State House Candidate Fucked Around and Someone Found Out.
Political sex scandals are nothing new, but few are as comparatively wholesome as the one playing out in the state of Virginia right now. House candidate Susanna Gibson and her husband John have managed to offend a collection of people whose very profession sometimes seems designed to fuck over the very people it claims to serve. But they don’t do it on a porn site like Chaturbate in front of 5,700 subscribers for tips. That would be too honest and transparent.
When not promising to have non-missionary sex with her husband or indulge in a golden shower via the video platform, Gibson is a nurse practitioner. She is strongly pro-choice and running against a proudly anti-abortion candidate who hopes to ban the procedure. There is no sign that Gibson has ever committed a crime or done anything particularly shocking other than to briefly work with her husband to produce and star in streaming porn.
As so many former sex workers who have tried to join the mainstream have discovered, the very people who will jack off to erotic works while clucking their tongues about what a shame will do little to simplify the path to so-called respectability.
Gibson’s political career hinges on two things: whether her suburban voters even care and whether a jury will consider what an anonymous political operative did to be a sex crime that violates Virginia’s revenge porn law. Sadly, chances are slim that the second thing will happen since the site was not password protected and the scenes were found reproduced without the couple’s permission on multiple sites. A copyright infringement case probably has more legs, but I’m no lawyer.
Naturally, neither the mainstream nor left-leaning press seems to understand what the problem is here. Gibson isn’t some wax mannequin or full-size sex doll pretending to be a serious politician as part of some kind of cosplay scene. She’s an educated adult whose greatest sin may be having too much faith in the very system she hopes to change from within. The problem here is not that Gibson and her husband had exhibitionistic sex for the visual gratification of an audience of subscribers.
The problem is that anyone cares, especially enough to illegally record performances, forward the footage to someone in the politically opposing party who then anonymously forwards it to the Washington Post to smear a female candidate. How is what Gibson and her husband did worse than what this chain of malicious content pirates did? Because sex is dirty and should be kept secret, especially by and from women.
This seems a logical conclusion for people whose sexual behavior involves illegal or non-consensual activities, but for the rest of us, it’s more a matter of body confidence and personal preference. Some people are born performers, some are born consumers. Exhibitionists need voyeurs and vice versa.
In addition to the pearl-clutching from Gibson’s opponent’s side about the fact she’d even do such a naughty, naughty, bad, bad thing, it’s important to factor in small detail that Gibson is not merely a former sex worker, she’s a woman. And if there’s one thing that sets off the opposition party research fetishists it’s a woman refusing to conform, especially when it comes to her own sexuality.

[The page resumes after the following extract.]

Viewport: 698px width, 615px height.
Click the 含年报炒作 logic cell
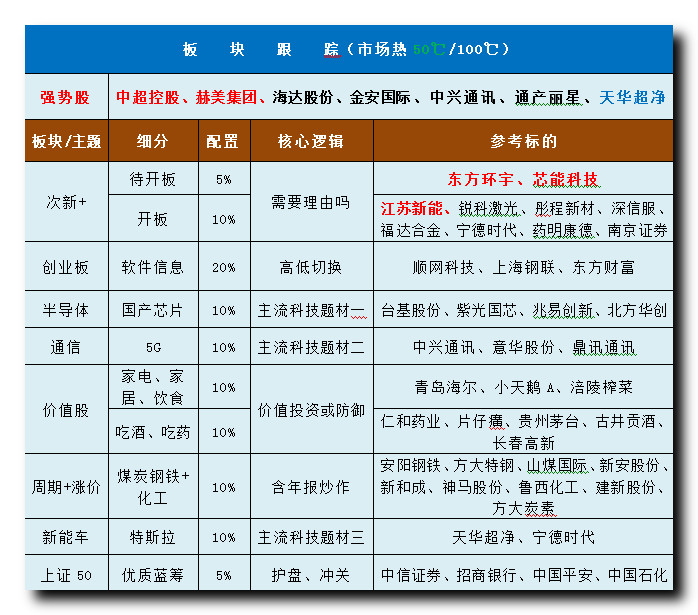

Men in politics have traditionally had better luck getting away with violating social taboos such as soliciting prostitutes in public bathrooms, being multiply divorced, violating age-of-consent laws, having affairs, and, in at least one case, even living with an escort. But let a married woman who turns to politics have a history that includes sex with her husband on a perfectly legal subscription service and it’s time to question the morality of the known universe!
Yet, without prostitutes, there would be no San Francisco and without the intelligent and articulate voices of sex workers who refuse to apologize for their choices, there can’t be a representative government. That’s why we need groups like the Free Speech Coalition with its direct-action FSC Summit, (I met Mary Carey at one while she was a political reality).
It’s why we need women like Nina Hartley and Sharon Mitchell, who stepped up and made good things happen for performers during the height of the straight porn AIDS scare via AIM. And yes, we need more sex workers running for public office and becoming more involved with the world around us, whether grassroots local, or non-profit international.
I don’t know how Susanna Gibson’s race will turn out, but I wish her the best. As someone who has long worked within the sex industry and has also run for office in the past, I know to be extra on my toes about what I do, what I’ve done, and how I explain either.
Things have gotten so strange in the political arena that there’s no way to know how Gibson will fare, but if enough past and present sex workers, including porn stars, up their game and run for office, it will be impossible to avoid the important free speech, personal body autonomy, and employment-related issues that we wrestle with on the daily but that seem so lacking in general discourse.